● Task brief: Look through the entries below and extract exactly the lines from the one containing "The image size is (442, 276)." through the one containing "Task: Open the Preisdetails link", ends included.

● Dataset extract:
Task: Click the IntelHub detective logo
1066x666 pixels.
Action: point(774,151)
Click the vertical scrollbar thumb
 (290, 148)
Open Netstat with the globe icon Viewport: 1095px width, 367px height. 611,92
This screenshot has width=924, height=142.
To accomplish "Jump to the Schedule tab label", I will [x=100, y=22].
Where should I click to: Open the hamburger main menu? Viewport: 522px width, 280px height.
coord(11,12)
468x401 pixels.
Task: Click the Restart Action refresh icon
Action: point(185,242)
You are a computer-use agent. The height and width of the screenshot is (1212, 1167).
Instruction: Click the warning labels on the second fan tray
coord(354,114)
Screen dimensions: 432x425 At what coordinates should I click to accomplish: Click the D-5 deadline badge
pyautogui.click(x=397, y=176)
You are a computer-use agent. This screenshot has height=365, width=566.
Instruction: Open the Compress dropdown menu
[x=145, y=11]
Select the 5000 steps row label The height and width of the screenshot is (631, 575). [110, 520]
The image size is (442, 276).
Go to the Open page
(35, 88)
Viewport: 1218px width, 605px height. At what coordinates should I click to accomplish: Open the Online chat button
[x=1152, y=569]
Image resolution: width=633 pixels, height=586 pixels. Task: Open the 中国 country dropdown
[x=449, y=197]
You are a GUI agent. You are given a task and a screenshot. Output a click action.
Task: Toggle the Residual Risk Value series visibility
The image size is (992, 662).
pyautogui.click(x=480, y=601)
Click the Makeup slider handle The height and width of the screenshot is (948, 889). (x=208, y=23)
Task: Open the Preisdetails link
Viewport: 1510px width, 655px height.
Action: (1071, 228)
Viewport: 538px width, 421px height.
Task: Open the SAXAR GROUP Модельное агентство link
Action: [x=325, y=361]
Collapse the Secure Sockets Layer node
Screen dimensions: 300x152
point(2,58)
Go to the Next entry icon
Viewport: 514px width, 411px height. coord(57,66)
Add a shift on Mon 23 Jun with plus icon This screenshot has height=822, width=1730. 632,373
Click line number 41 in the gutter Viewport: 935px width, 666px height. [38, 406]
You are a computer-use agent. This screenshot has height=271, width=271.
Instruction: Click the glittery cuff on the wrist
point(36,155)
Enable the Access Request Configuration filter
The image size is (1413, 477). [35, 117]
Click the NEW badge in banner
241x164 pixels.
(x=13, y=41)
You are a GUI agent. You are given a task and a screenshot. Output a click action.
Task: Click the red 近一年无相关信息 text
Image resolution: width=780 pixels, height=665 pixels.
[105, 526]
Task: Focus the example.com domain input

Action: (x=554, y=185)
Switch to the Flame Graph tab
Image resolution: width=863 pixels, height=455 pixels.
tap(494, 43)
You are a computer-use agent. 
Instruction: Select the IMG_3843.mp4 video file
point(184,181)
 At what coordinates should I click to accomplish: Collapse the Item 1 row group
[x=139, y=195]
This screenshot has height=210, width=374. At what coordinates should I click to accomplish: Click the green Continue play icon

● The answer:
The image size is (442, 276).
Go to the Open page
(35, 88)
Viewport: 1218px width, 605px height. At what coordinates should I click to accomplish: Open the Online chat button
[x=1152, y=569]
Image resolution: width=633 pixels, height=586 pixels. Task: Open the 中国 country dropdown
[x=449, y=197]
You are a GUI agent. You are given a task and a screenshot. Output a click action.
Task: Toggle the Residual Risk Value series visibility
The image size is (992, 662).
pyautogui.click(x=480, y=601)
Click the Makeup slider handle The height and width of the screenshot is (948, 889). (x=208, y=23)
Task: Open the Preisdetails link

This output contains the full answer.